| Exercise brief |
Find the line containing "Click the Negative Lags heading", then print it and each line after it through the end of the listing exactly, with no pictures.

| Input data |
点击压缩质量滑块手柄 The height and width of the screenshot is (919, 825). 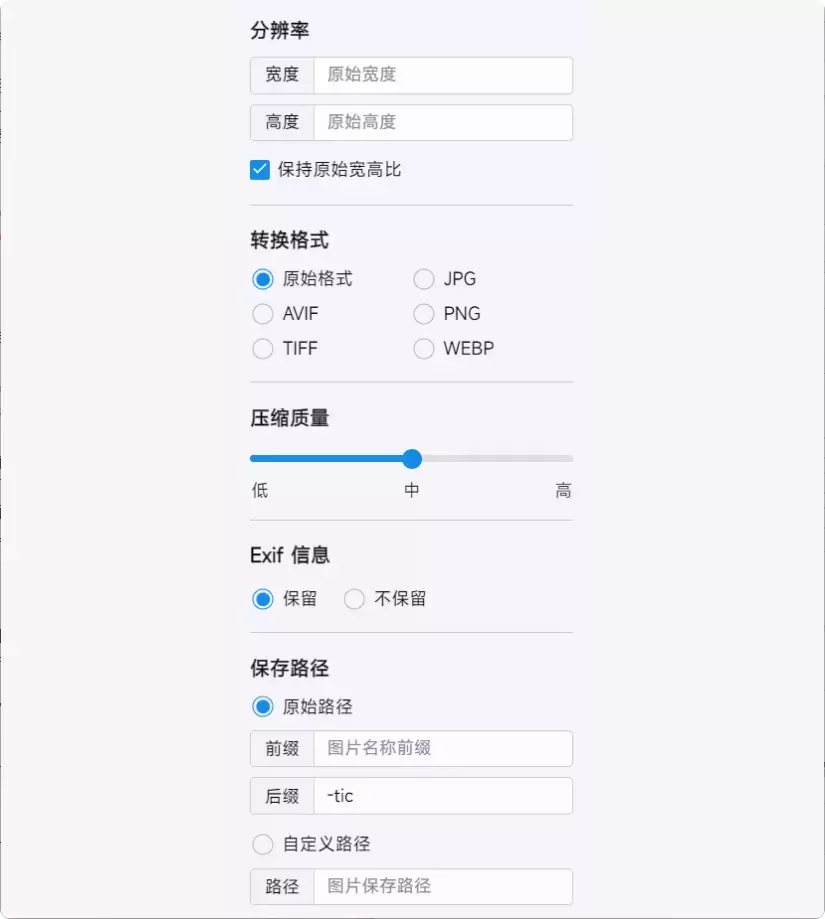pyautogui.click(x=411, y=459)
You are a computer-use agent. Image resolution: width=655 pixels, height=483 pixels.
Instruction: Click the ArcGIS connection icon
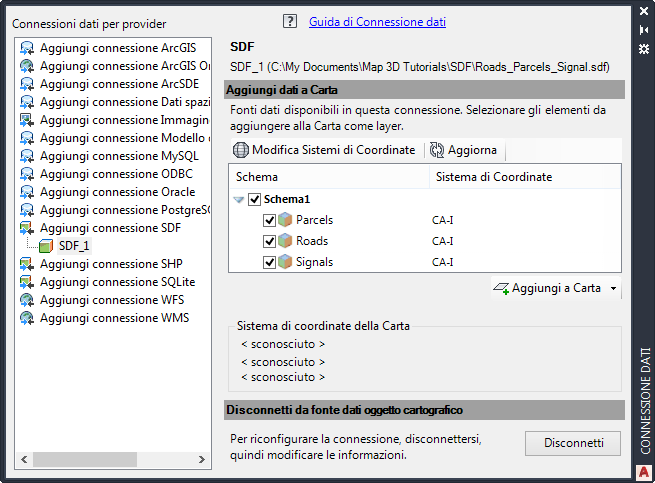click(x=27, y=48)
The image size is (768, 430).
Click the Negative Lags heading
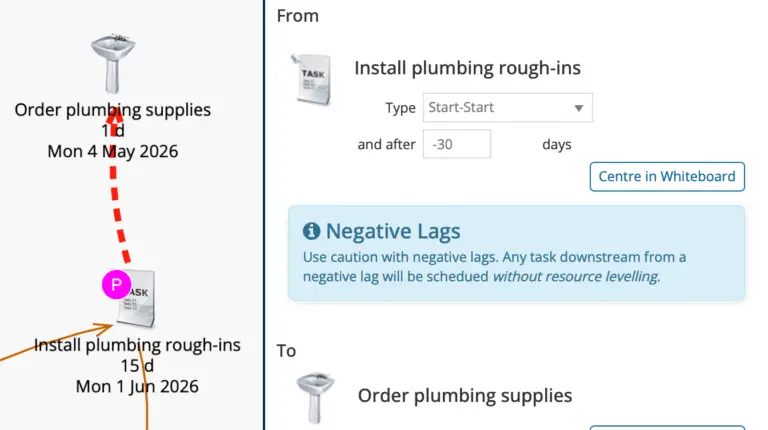coord(393,232)
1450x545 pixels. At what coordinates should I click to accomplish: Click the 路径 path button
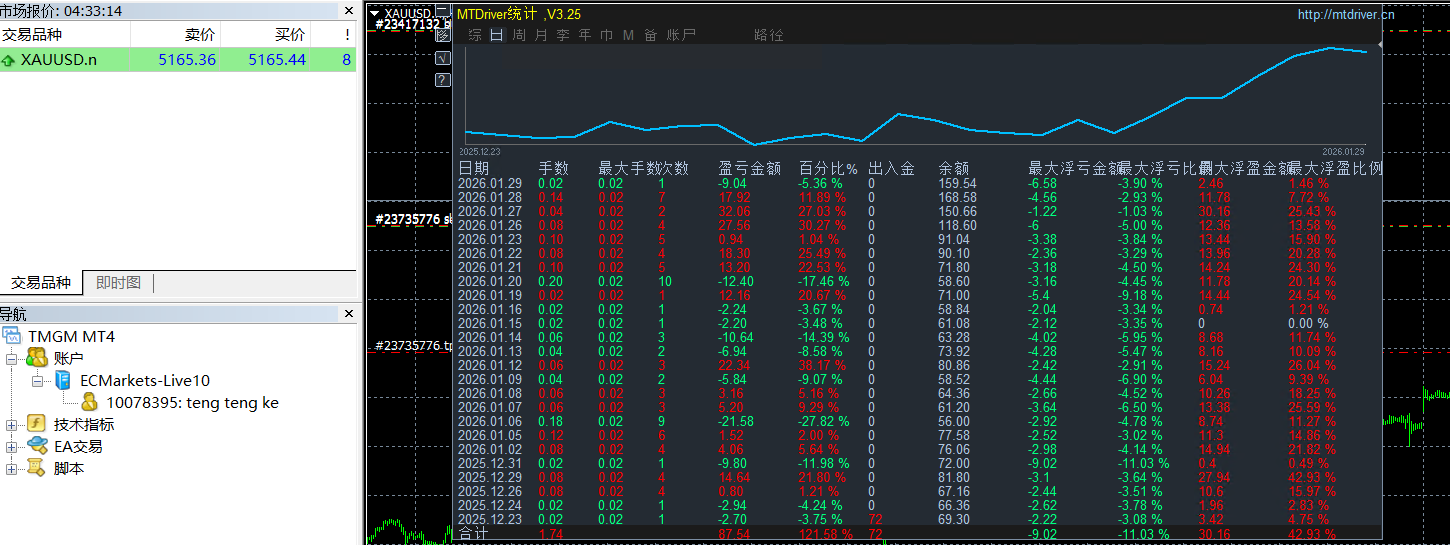(x=768, y=35)
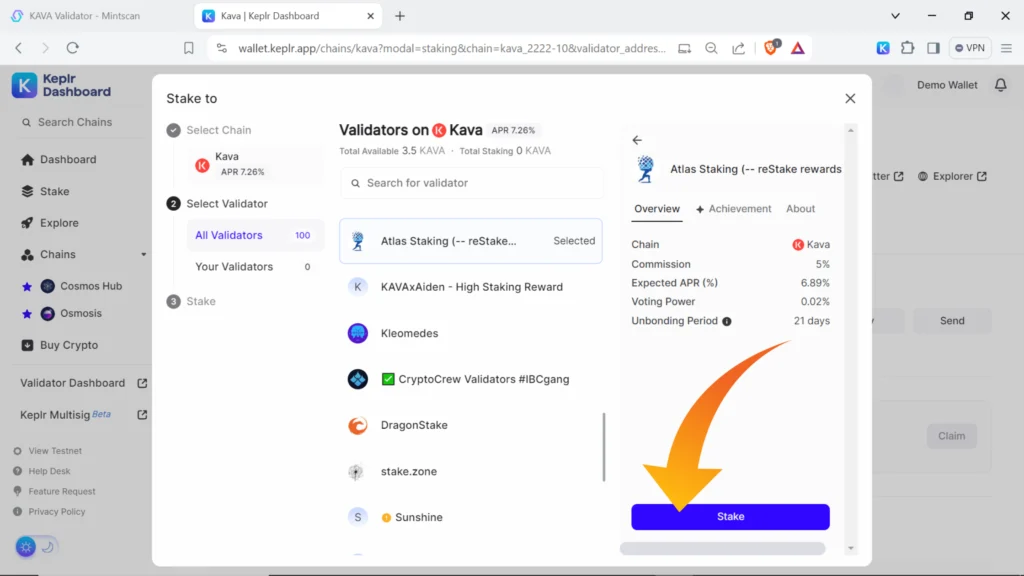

| Answer below |
Click the Negative Lags heading
coord(393,232)
1450x545 pixels. At what coordinates should I click to accomplish: Click the 路径 path button
(x=768, y=35)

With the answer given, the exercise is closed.